Exercise goal:
Each line of the data below goes into the copy exactly; pictures do not.

Source data:

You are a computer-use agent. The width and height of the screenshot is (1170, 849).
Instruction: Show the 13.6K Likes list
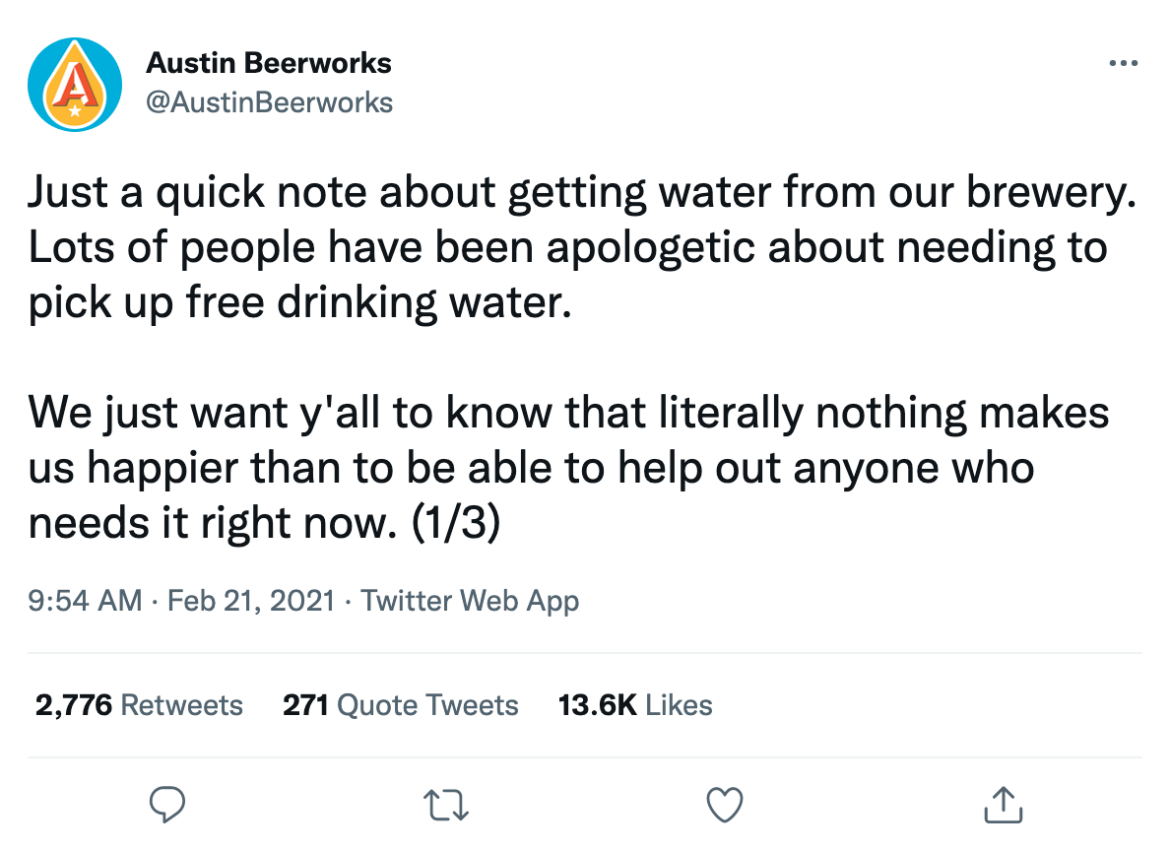pos(635,705)
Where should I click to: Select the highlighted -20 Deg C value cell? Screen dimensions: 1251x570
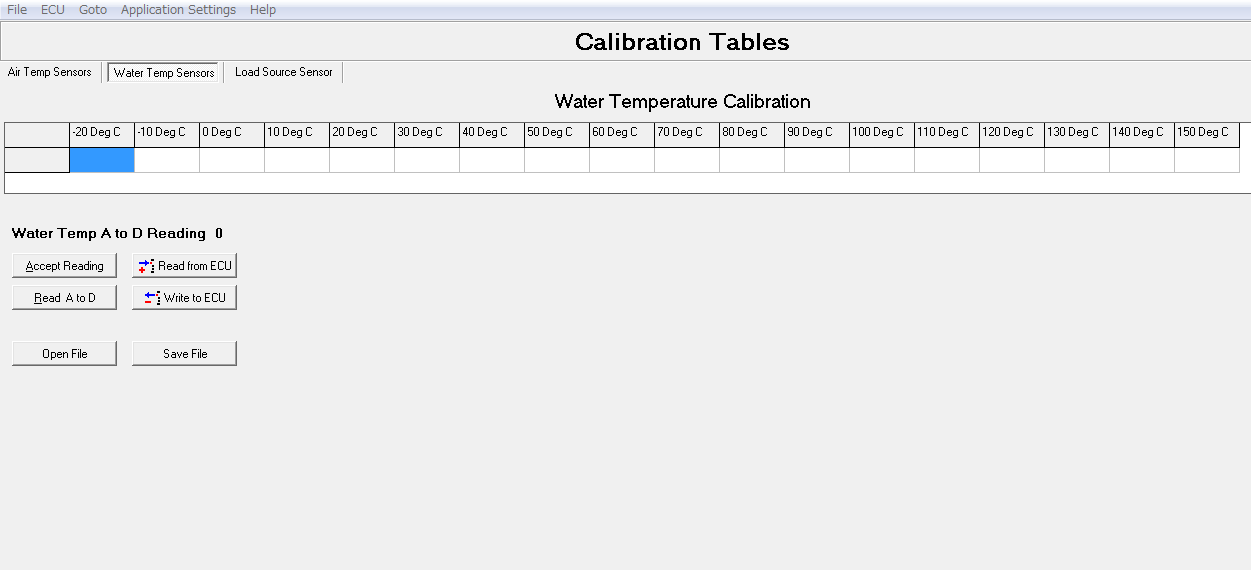102,160
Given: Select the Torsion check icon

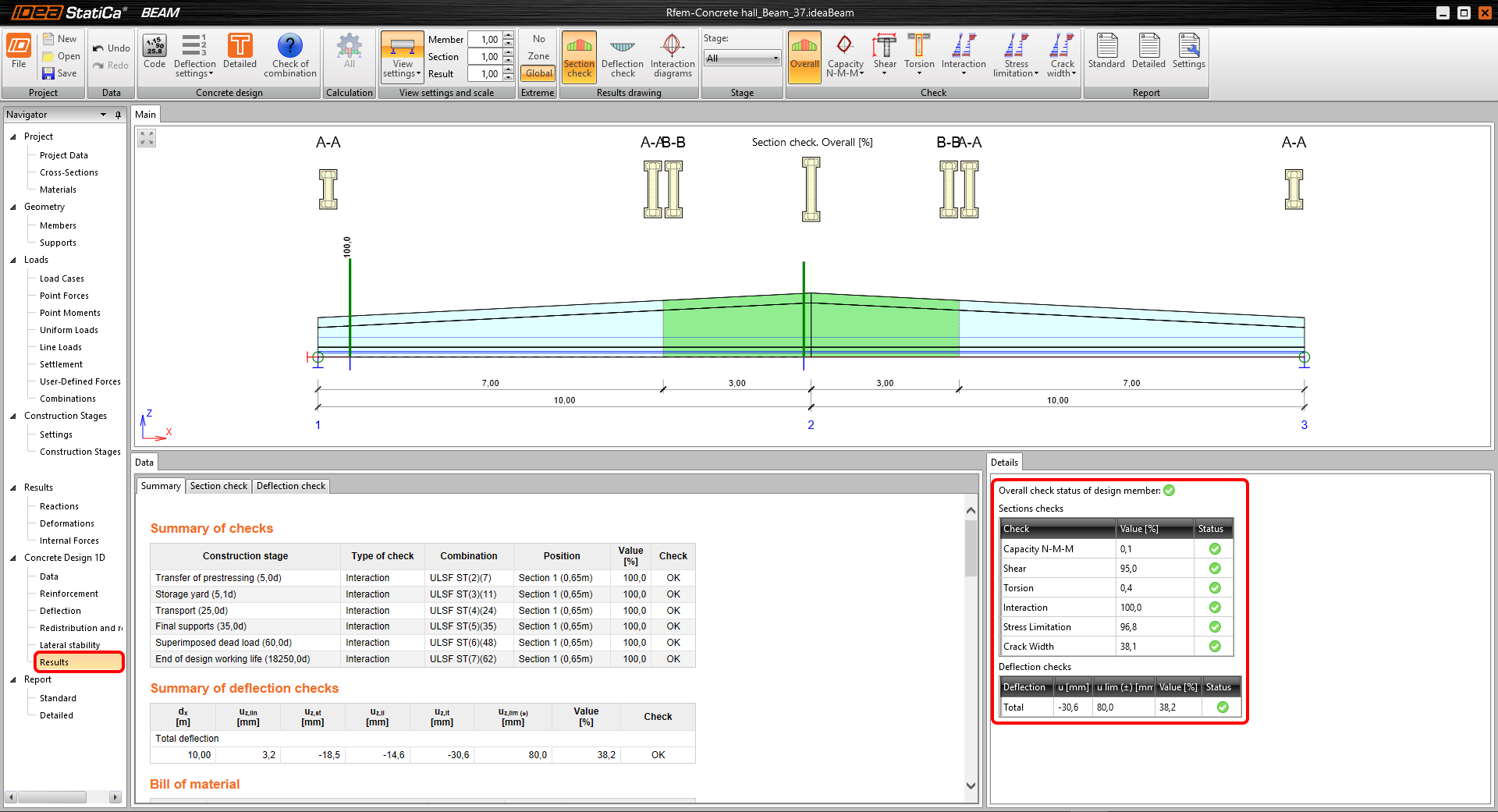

Output of the exercise:
You are a computer-use agent. The width and height of the screenshot is (1170, 849).
Instruction: Show the 13.6K Likes list
pos(635,705)
Where should I click to: Select the highlighted -20 Deg C value cell? Screen dimensions: 1251x570
102,160
Given: Select the Torsion check icon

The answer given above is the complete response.